While ketamine and etomidate have been recommended as the induction agent of choice for intubation of critically ill patients, they were seldom used, with propofol still representing the most commonly used induction agent, the team found.

Also noteworthy, say the researchers, was the low use of waveform capnography (35%) as standard monitoring during tracheal intubation. "In 68.9% of patients with tracheal tube accidentally placed in the esophagus, waveform capnography was not in place, so clinicians relied on inaccurate clinical signs such as auscultation or chest movement for detection of esophageal intubation," Dr. Russotto and colleagues report.

They further report that 45% of all patients experienced at least one major adverse peri-intubation event, most commonly cardiovascular instability, which occurred in 43% of all patients undergoing emergency intubation, followed by severe hypoxemia (9%) and cardiac arrest (3%). Overall ICU mortality was 33%.

Successful intubation on the first try was achieved in 80% of patients.

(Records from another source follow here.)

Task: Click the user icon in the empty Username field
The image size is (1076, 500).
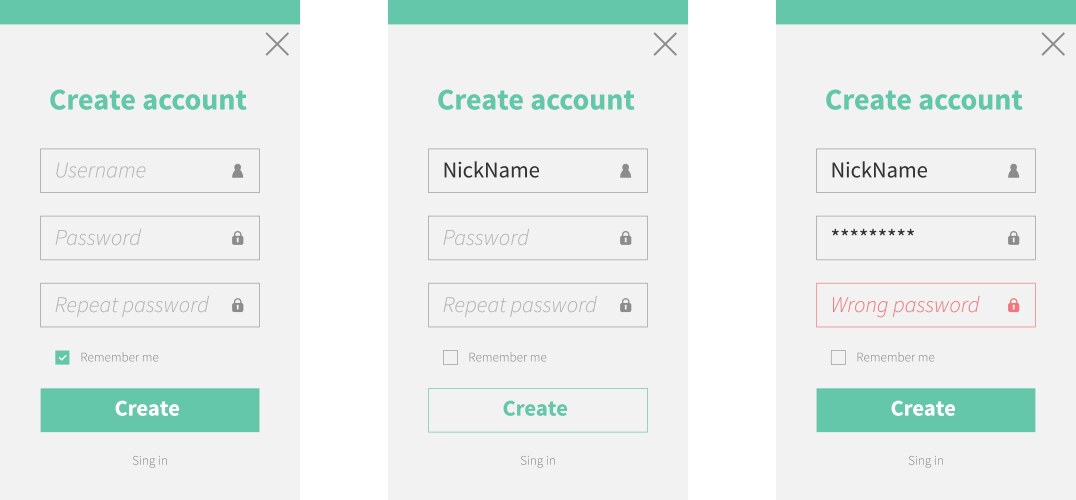Action: click(x=237, y=171)
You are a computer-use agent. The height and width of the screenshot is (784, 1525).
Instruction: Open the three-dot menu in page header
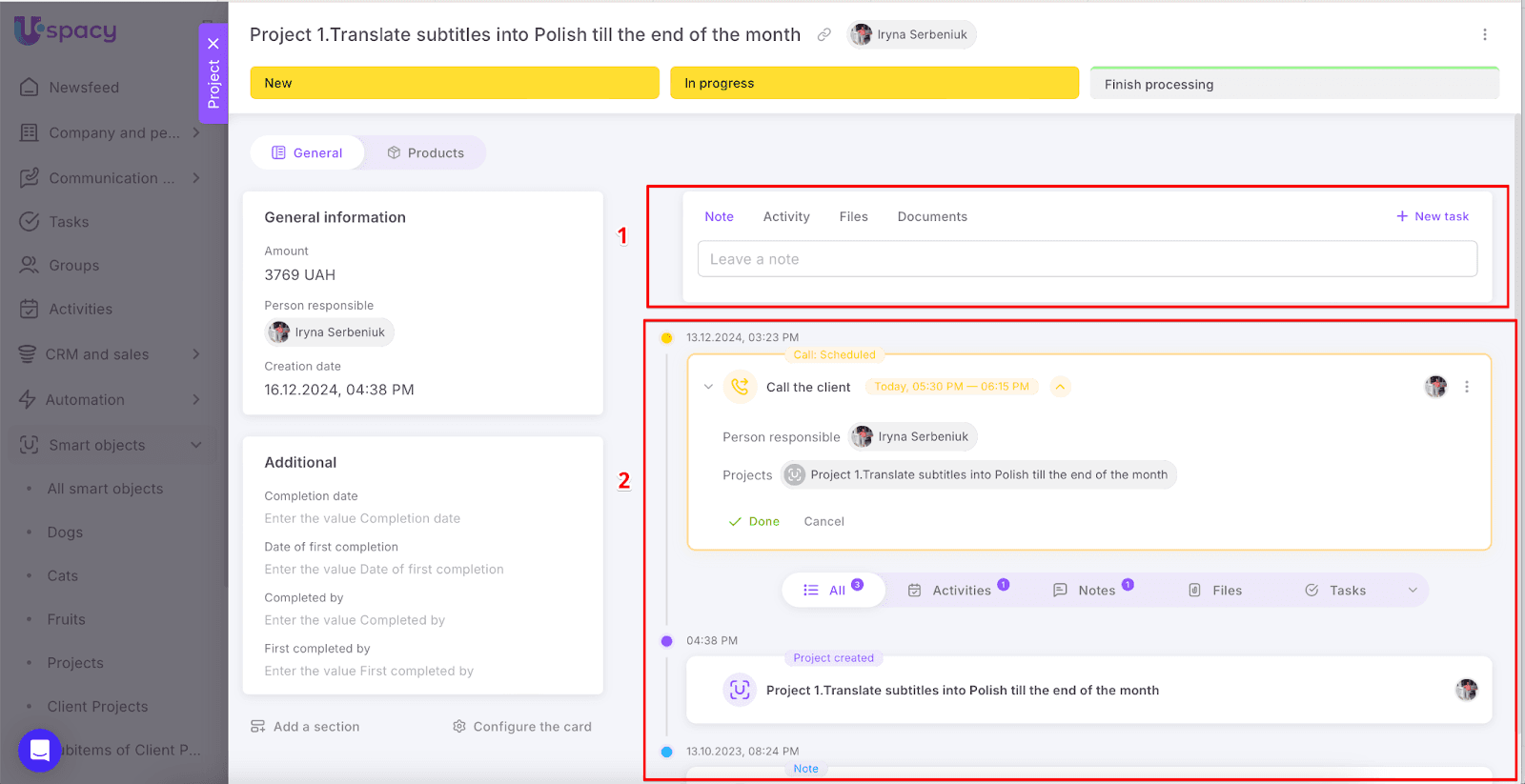(x=1484, y=35)
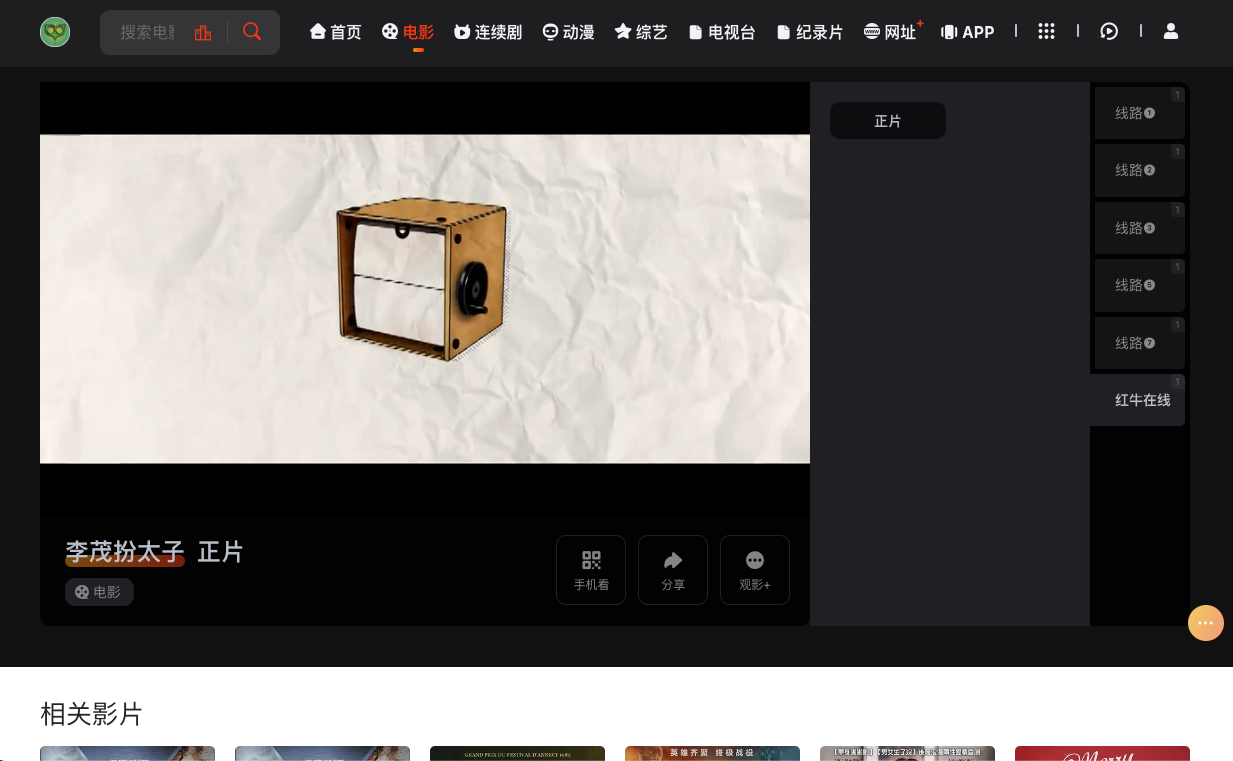The height and width of the screenshot is (761, 1233).
Task: Click the 电影 category tag below title
Action: tap(99, 592)
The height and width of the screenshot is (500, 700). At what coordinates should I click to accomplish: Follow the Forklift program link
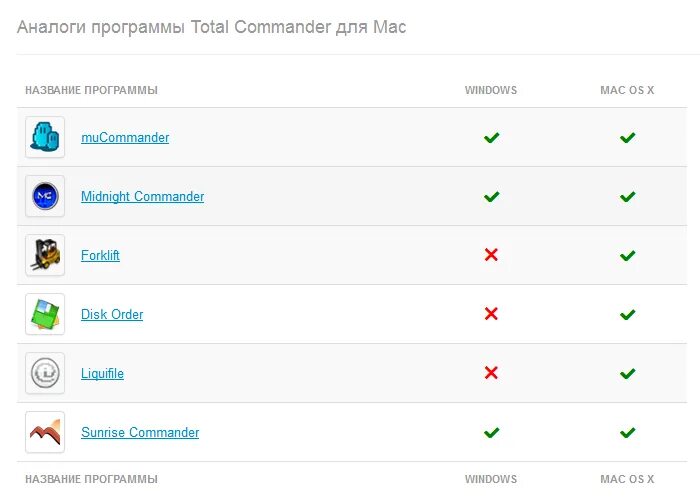tap(100, 255)
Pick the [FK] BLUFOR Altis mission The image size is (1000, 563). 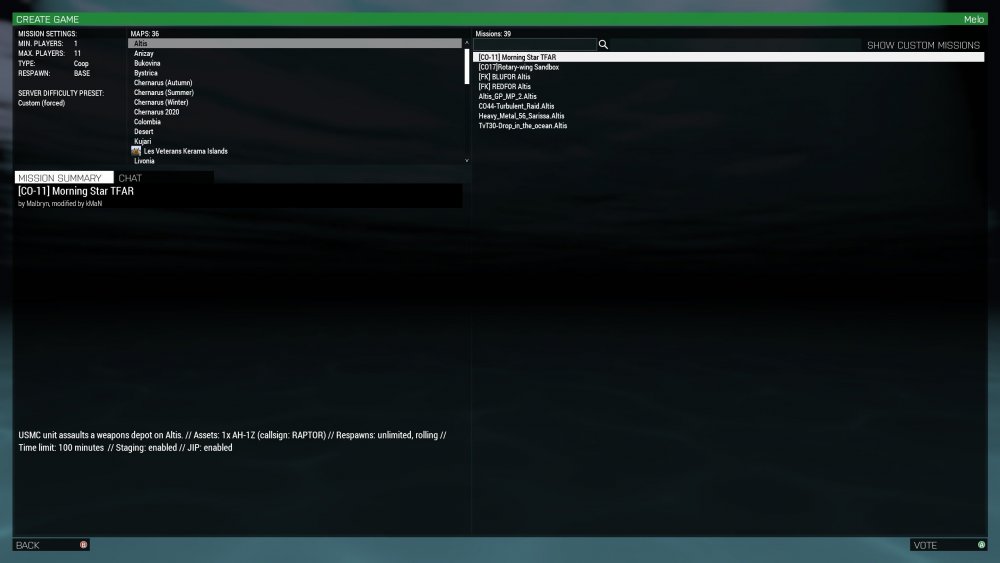(505, 77)
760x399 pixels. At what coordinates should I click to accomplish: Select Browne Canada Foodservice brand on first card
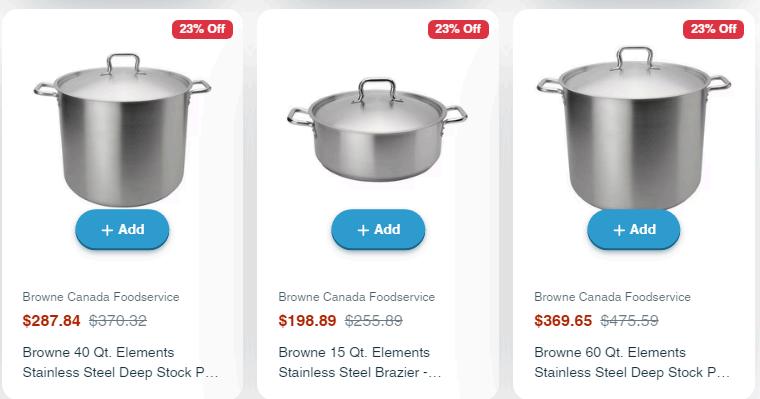(x=101, y=297)
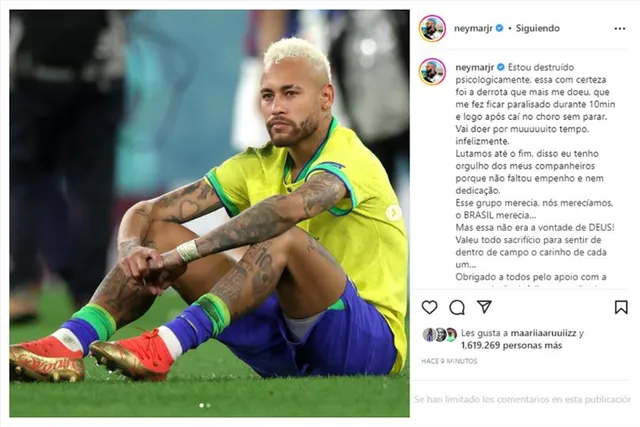Click the verified badge beside caption username
This screenshot has width=640, height=427.
coord(501,67)
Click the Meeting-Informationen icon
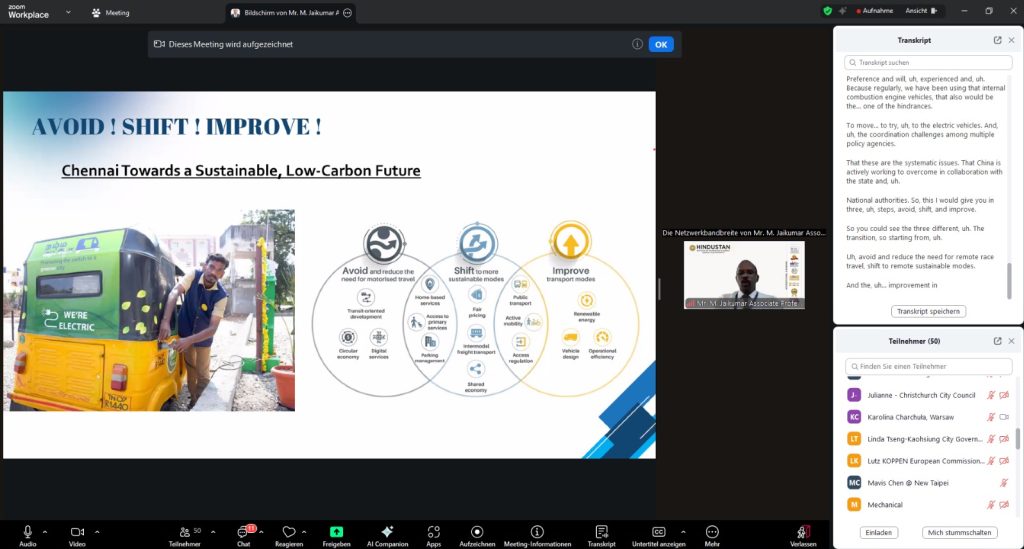This screenshot has width=1024, height=549. point(537,532)
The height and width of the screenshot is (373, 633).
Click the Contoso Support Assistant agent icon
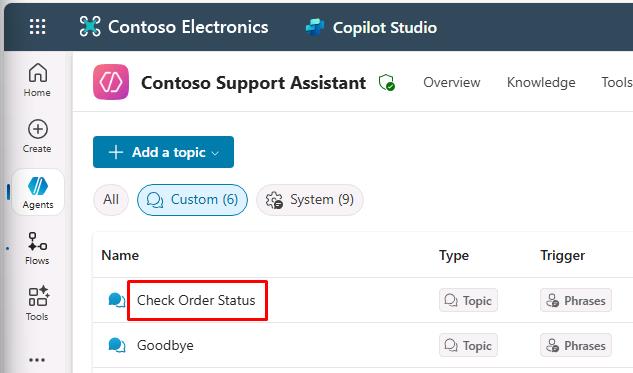[x=111, y=82]
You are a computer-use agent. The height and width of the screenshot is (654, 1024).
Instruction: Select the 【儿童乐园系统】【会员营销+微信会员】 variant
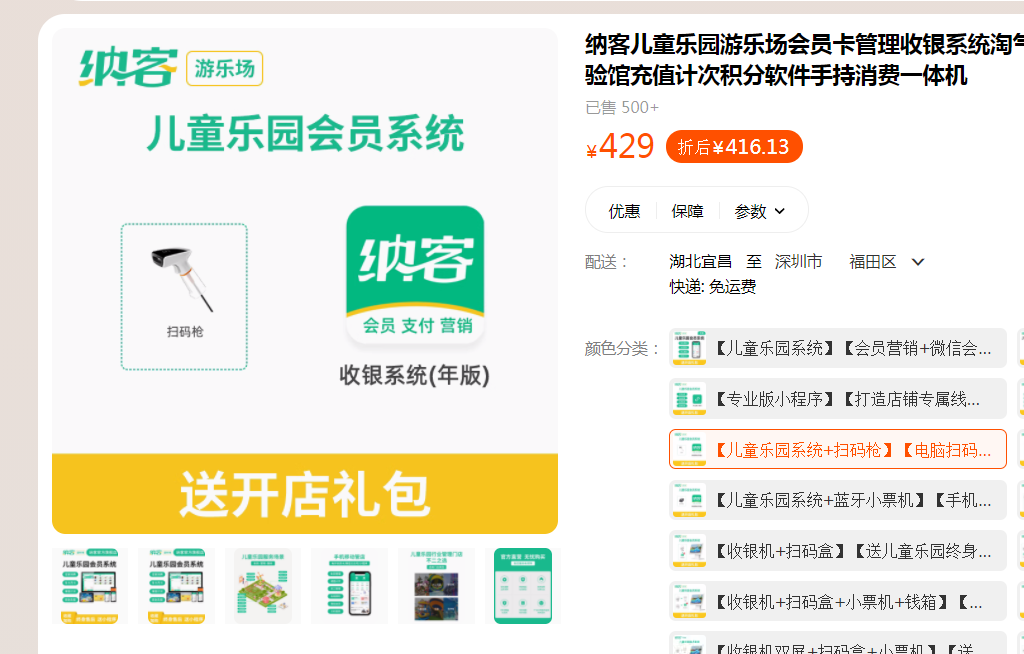pos(845,347)
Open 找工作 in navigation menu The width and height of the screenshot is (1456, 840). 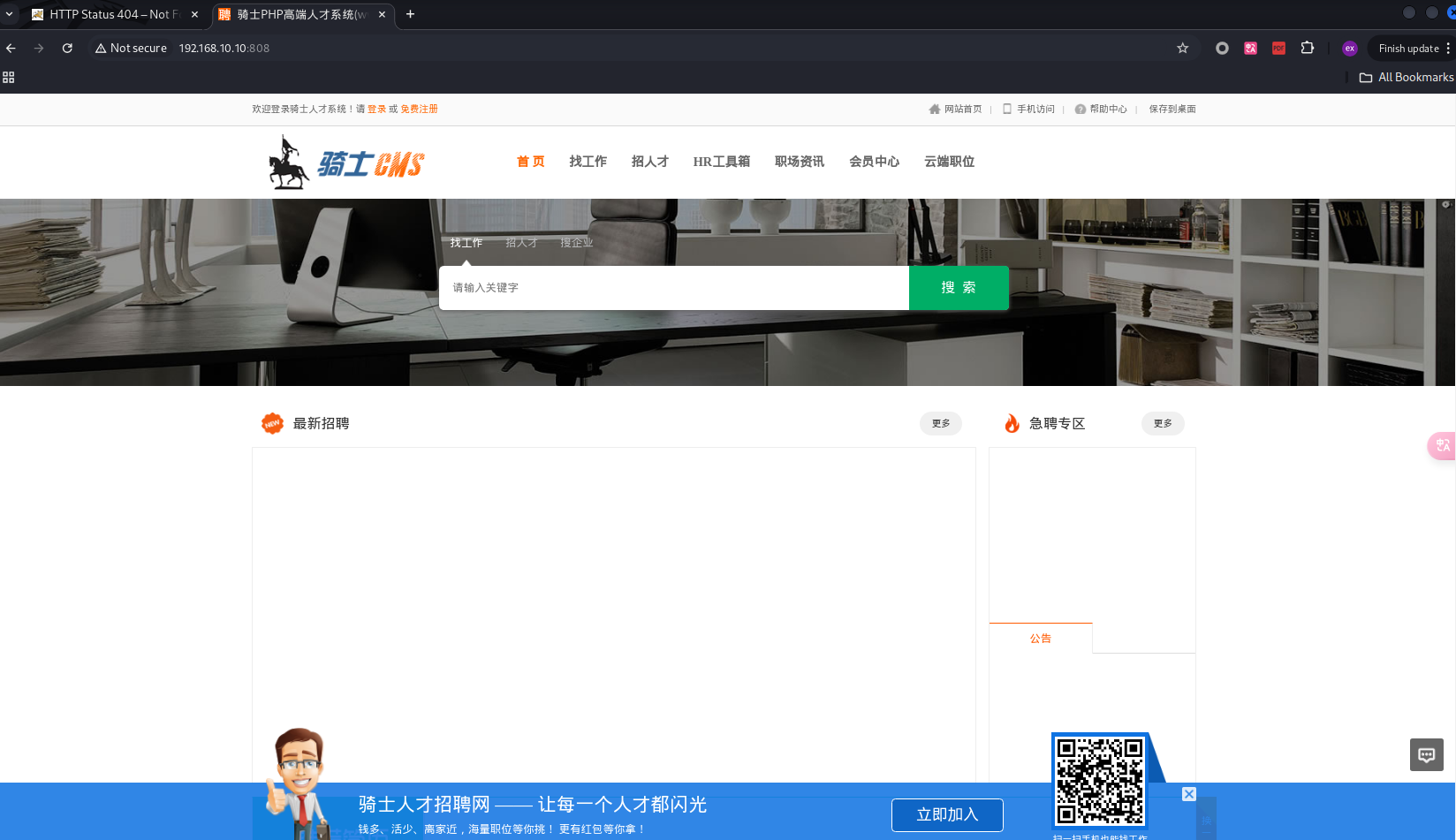(588, 162)
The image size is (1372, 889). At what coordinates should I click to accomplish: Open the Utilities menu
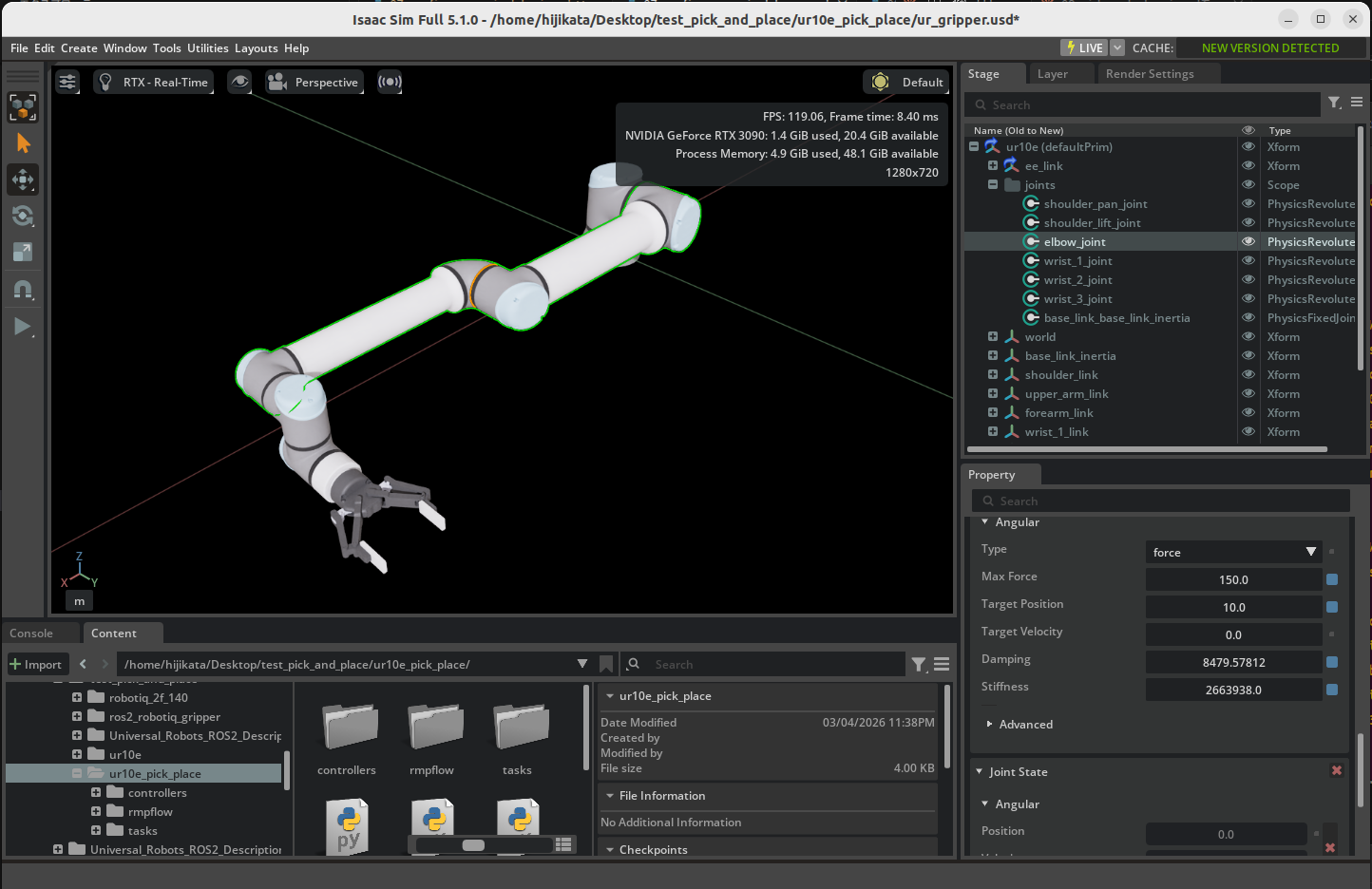pyautogui.click(x=207, y=48)
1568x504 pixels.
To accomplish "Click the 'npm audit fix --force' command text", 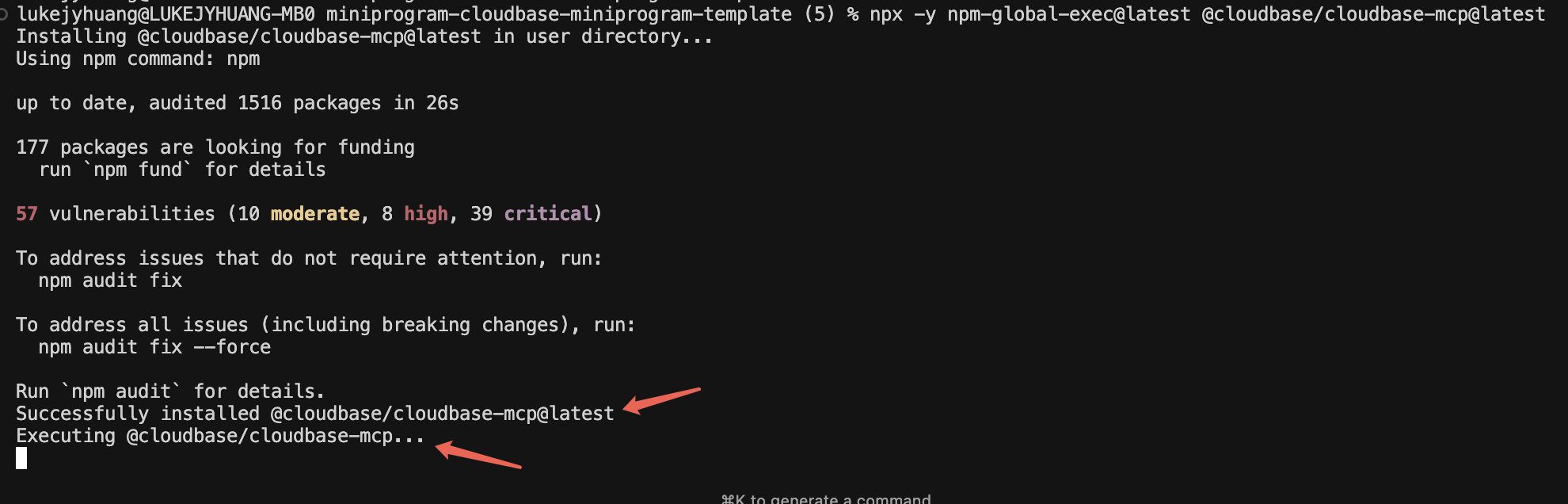I will (154, 347).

The rate of major adverse events was significantly lower with first-pass intubation success than it was for patients requiring two attempts (43% vs. 52%) and for patients requiring three or more attempts (43% vs. 58%).

The need for multiple intubation attempts increased the risk of severe hypoxia and cardiac arrest. First-pass intubation success was more common among staff physicians and anesthesiologists than residents and other clinicians with different specialty backgrounds, the researchers found.

The other study identified variation in how patients are weaned off invasive mechanical ventilation across different countries, with regard to the protocols used, screening for and conducting spontaneous breathing trials (SBTs), adjustment of ventilator support, and the responsibility of clinicians involved in weaning.

The findings of Dr. Karen Burns with Unity Health Toronto, St Michael's Hospital, in Canada, and colleagues are based on 1,868 critically ill patients (median age, 62; 63% men) who received invasive mechanical ventilation for at least 24 hours in 142 intensive-care units (ICUs) in Canada, Europe, the U.S., India, the U.K. and Australia/New Zealand.

Among the key findings:

- Nearly 50% of patients underwent an initial SBT, of which more than 80% were successful.

- An initial SBT (vs. direct extubation) was associated with higher ICU mortality and longer duration of ventilation and ICU stay.

- Failing the initial SBT (vs. passing the initial SBT) was associated with higher ICU mortality, longer duration of ventilation, longer ICU stay, and greater likelihood of still receiving ventilation and being in the ICU at day 28.

- Undergoing a later (vs. earlier) initial SBT was associated with longer duration of ventilation, longer ICU and hospital stays, and greater likelihood of still receiving ventilation and being in the ICU at day 28.

- Most patients were screened once daily to identify candidates for SBT, and were less often screened twice daily or more frequently.

- Having written directives to guide care during weaning and the roles played by available clinicians varied widely by region.

- T-piece SBTs were more common in India and Europe; pressure support with positive end-expiratory pressure (PEEP) SBTs were more common in Canada, the U.K., the U.S., and Australia/New Zealand.

In her editorial, Dr. Gershengorn makes the point that variation in many practices is well known to exist in critical care globally and within countries, states and even ICUs.

"Some degree of variability (even within relatively homogeneous patient groups) is appropriate based on patient-specific differences. Similarly, it is easy to understand why too much variability is suboptimal; if two identical patients are admitted under the care of two different physicians, the treatment they receive should not vary meaningfully. It can be challenging, however, to determine how much variability is appropriate," Dr. Gershengorn, who specializes in critical-care medicine, points out.

These two studies "represent ambitious large-scale data collection efforts that provide a window into international care variability involving intubation and extubation practices and adverse events among patients who received invasive mechanical ventilation," she concludes.